* [Work to be completed]
Swap "Screen dimensions" for "Display size" wherever it occurs in the lines below, and write out all of the lines again with everything else left as it is.

○ ○ ○ ○ ○

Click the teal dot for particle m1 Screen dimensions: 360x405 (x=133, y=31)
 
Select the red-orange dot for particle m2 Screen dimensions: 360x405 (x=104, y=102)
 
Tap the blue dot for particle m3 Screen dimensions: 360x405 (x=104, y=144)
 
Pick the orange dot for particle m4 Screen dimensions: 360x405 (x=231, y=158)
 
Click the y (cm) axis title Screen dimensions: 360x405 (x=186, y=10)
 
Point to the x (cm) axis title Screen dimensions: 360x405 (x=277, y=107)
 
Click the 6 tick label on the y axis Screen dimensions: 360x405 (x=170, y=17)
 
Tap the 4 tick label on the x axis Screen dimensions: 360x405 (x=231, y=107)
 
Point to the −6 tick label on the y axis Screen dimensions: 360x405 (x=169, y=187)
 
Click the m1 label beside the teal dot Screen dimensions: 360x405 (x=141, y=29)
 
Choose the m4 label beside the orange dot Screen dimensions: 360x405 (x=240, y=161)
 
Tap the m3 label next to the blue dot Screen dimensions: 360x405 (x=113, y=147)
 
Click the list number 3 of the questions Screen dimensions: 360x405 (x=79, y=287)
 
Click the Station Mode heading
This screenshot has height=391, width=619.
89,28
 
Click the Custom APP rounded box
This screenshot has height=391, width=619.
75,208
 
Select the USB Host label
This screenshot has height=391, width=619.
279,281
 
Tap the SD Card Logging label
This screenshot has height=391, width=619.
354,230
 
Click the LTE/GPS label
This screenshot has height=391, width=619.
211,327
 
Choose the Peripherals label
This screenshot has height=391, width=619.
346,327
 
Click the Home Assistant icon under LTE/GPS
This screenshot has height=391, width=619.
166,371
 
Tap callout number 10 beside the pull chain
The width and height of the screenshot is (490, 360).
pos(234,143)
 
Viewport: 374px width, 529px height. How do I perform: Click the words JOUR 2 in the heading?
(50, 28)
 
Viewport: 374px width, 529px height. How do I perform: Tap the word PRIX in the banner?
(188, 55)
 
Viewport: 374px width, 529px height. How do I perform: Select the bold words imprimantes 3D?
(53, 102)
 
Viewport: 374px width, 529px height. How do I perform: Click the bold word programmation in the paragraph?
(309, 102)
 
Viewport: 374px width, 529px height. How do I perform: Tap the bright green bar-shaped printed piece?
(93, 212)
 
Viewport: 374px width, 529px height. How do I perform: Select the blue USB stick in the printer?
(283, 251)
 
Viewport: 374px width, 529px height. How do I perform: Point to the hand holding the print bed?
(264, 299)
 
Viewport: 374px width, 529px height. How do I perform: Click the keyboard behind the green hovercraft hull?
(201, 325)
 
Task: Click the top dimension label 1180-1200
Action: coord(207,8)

○ ○ ○ ○ ○

* [Complete response]
Click the teal dot for particle m1 Display size: 360x405 (x=133, y=31)
 
Select the red-orange dot for particle m2 Display size: 360x405 (x=104, y=102)
 
Tap the blue dot for particle m3 Display size: 360x405 (x=104, y=144)
 
Pick the orange dot for particle m4 Display size: 360x405 (x=231, y=158)
 
Click the y (cm) axis title Display size: 360x405 (x=186, y=10)
 
Point to the x (cm) axis title Display size: 360x405 (x=277, y=107)
 
Click the 6 tick label on the y axis Display size: 360x405 (x=170, y=17)
 
Tap the 4 tick label on the x axis Display size: 360x405 (x=231, y=107)
 
Point to the −6 tick label on the y axis Display size: 360x405 (x=169, y=187)
 
Click the m1 label beside the teal dot Display size: 360x405 (x=141, y=29)
 
Choose the m4 label beside the orange dot Display size: 360x405 (x=240, y=161)
 
Tap the m3 label next to the blue dot Display size: 360x405 (x=113, y=147)
 
Click the list number 3 of the questions Display size: 360x405 (x=79, y=287)
 
Click the Station Mode heading
This screenshot has height=391, width=619.
89,28
 
Click the Custom APP rounded box
This screenshot has height=391, width=619.
75,208
 
Select the USB Host label
This screenshot has height=391, width=619.
279,281
 
Tap the SD Card Logging label
This screenshot has height=391, width=619.
354,230
 
Click the LTE/GPS label
This screenshot has height=391, width=619.
211,327
 
Choose the Peripherals label
This screenshot has height=391, width=619.
346,327
 
Click the Home Assistant icon under LTE/GPS
This screenshot has height=391, width=619.
166,371
 
Tap callout number 10 beside the pull chain
The width and height of the screenshot is (490, 360).
pos(234,143)
 
Viewport: 374px width, 529px height. How do I perform: Click the words JOUR 2 in the heading?
(50, 28)
 
Viewport: 374px width, 529px height. How do I perform: Tap the word PRIX in the banner?
(188, 55)
 
Viewport: 374px width, 529px height. How do I perform: Select the bold words imprimantes 3D?
(53, 102)
 
Viewport: 374px width, 529px height. How do I perform: Click the bold word programmation in the paragraph?
(309, 102)
 
Viewport: 374px width, 529px height. How do I perform: Tap the bright green bar-shaped printed piece?
(93, 212)
 
Viewport: 374px width, 529px height. How do I perform: Select the blue USB stick in the printer?
(283, 251)
 
Viewport: 374px width, 529px height. How do I perform: Point to the hand holding the print bed?
(264, 299)
 
Viewport: 374px width, 529px height. How do I perform: Click the keyboard behind the green hovercraft hull?
(201, 325)
 
Task: Click the top dimension label 1180-1200
Action: coord(207,8)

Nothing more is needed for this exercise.